• **INSTRUCTIONS FOR THE TASK**
Go through the listing and transcribe each line exactly.

==== INPUT RECORDS ====

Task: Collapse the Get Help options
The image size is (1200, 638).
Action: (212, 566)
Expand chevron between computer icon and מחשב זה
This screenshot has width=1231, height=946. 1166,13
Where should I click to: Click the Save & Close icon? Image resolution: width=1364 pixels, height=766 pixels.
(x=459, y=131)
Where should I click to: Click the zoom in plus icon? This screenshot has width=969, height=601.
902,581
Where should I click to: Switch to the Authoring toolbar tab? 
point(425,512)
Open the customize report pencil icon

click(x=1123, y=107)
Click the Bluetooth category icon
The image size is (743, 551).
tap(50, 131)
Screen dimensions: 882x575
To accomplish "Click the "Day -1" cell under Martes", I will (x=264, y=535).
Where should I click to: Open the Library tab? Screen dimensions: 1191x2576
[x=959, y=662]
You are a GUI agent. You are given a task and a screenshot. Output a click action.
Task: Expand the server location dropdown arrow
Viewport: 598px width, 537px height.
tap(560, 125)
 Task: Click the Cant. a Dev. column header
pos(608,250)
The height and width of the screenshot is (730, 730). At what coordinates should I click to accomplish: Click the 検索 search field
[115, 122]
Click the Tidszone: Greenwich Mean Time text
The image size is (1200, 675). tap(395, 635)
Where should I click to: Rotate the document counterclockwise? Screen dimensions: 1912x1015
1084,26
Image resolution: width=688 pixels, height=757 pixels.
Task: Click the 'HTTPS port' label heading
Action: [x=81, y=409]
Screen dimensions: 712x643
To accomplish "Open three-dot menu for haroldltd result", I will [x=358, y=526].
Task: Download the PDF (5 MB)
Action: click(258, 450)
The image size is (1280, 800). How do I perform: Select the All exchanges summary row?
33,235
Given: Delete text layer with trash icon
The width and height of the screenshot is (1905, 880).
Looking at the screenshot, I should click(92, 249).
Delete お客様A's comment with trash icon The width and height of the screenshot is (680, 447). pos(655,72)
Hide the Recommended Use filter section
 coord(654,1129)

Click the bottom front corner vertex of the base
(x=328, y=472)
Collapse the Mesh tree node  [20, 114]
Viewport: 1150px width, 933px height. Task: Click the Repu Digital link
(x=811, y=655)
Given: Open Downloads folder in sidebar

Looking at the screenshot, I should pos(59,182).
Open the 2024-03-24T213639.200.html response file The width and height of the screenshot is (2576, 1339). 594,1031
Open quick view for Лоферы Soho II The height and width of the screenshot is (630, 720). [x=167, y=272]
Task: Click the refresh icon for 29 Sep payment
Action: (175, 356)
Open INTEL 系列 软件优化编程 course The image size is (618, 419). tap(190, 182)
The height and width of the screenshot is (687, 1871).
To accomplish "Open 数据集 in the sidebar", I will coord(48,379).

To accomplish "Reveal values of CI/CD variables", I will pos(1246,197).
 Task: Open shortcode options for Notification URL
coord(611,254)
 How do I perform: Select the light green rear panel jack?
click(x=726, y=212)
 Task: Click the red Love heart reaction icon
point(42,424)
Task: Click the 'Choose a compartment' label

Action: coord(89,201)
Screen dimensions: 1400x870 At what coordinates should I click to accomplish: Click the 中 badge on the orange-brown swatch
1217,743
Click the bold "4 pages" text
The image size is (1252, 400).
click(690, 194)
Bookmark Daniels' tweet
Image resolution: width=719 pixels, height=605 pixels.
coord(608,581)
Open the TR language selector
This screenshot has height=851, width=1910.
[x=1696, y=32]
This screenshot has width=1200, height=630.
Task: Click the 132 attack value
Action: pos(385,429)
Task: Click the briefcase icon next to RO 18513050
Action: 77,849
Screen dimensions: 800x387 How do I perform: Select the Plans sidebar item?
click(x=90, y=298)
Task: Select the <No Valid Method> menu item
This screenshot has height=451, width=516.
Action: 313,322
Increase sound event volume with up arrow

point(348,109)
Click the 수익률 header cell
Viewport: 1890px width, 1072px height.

====

• **EXPECTED OUTPUT**
Task: Collapse the Get Help options
The image size is (1200, 638).
Action: (212, 566)
Expand chevron between computer icon and מחשב זה
This screenshot has width=1231, height=946. 1166,13
Where should I click to: Click the Save & Close icon? Image resolution: width=1364 pixels, height=766 pixels.
(x=459, y=131)
Where should I click to: Click the zoom in plus icon? This screenshot has width=969, height=601.
902,581
Where should I click to: Switch to the Authoring toolbar tab? 
point(425,512)
Open the customize report pencil icon

click(x=1123, y=107)
Click the Bluetooth category icon
The image size is (743, 551).
tap(50, 131)
Screen dimensions: 882x575
To accomplish "Click the "Day -1" cell under Martes", I will (x=264, y=535).
Where should I click to: Open the Library tab? Screen dimensions: 1191x2576
[x=959, y=662]
You are a GUI agent. You are given a task and a screenshot. Output a click action.
Task: Expand the server location dropdown arrow
Viewport: 598px width, 537px height.
tap(560, 125)
 Task: Click the Cant. a Dev. column header
pos(608,250)
The height and width of the screenshot is (730, 730). At what coordinates should I click to accomplish: Click the 検索 search field
[115, 122]
Click the Tidszone: Greenwich Mean Time text
The image size is (1200, 675). tap(395, 635)
Where should I click to: Rotate the document counterclockwise? Screen dimensions: 1912x1015
1084,26
Image resolution: width=688 pixels, height=757 pixels.
Task: Click the 'HTTPS port' label heading
Action: [x=81, y=409]
Screen dimensions: 712x643
To accomplish "Open three-dot menu for haroldltd result", I will [x=358, y=526].
Task: Download the PDF (5 MB)
Action: click(258, 450)
The image size is (1280, 800). How do I perform: Select the All exchanges summary row?
33,235
Given: Delete text layer with trash icon
The width and height of the screenshot is (1905, 880).
Looking at the screenshot, I should click(92, 249).
Delete お客様A's comment with trash icon The width and height of the screenshot is (680, 447). pos(655,72)
Hide the Recommended Use filter section
 coord(654,1129)

Click the bottom front corner vertex of the base
(x=328, y=472)
Collapse the Mesh tree node  [20, 114]
Viewport: 1150px width, 933px height. Task: Click the Repu Digital link
(x=811, y=655)
Given: Open Downloads folder in sidebar

Looking at the screenshot, I should pos(59,182).
Open the 2024-03-24T213639.200.html response file The width and height of the screenshot is (2576, 1339). 594,1031
Open quick view for Лоферы Soho II The height and width of the screenshot is (630, 720). [x=167, y=272]
Task: Click the refresh icon for 29 Sep payment
Action: (175, 356)
Open INTEL 系列 软件优化编程 course The image size is (618, 419). tap(190, 182)
The height and width of the screenshot is (687, 1871).
To accomplish "Open 数据集 in the sidebar", I will coord(48,379).

To accomplish "Reveal values of CI/CD variables", I will pos(1246,197).
 Task: Open shortcode options for Notification URL
coord(611,254)
 How do I perform: Select the light green rear panel jack?
click(x=726, y=212)
 Task: Click the red Love heart reaction icon
point(42,424)
Task: Click the 'Choose a compartment' label

Action: coord(89,201)
Screen dimensions: 1400x870 At what coordinates should I click to accomplish: Click the 中 badge on the orange-brown swatch
1217,743
Click the bold "4 pages" text
The image size is (1252, 400).
click(690, 194)
Bookmark Daniels' tweet
Image resolution: width=719 pixels, height=605 pixels.
coord(608,581)
Open the TR language selector
This screenshot has height=851, width=1910.
[x=1696, y=32]
This screenshot has width=1200, height=630.
Task: Click the 132 attack value
Action: pos(385,429)
Task: Click the briefcase icon next to RO 18513050
Action: 77,849
Screen dimensions: 800x387 How do I perform: Select the Plans sidebar item?
click(x=90, y=298)
Task: Select the <No Valid Method> menu item
This screenshot has height=451, width=516.
Action: 313,322
Increase sound event volume with up arrow

point(348,109)
Click the 수익률 header cell
Viewport: 1890px width, 1072px height.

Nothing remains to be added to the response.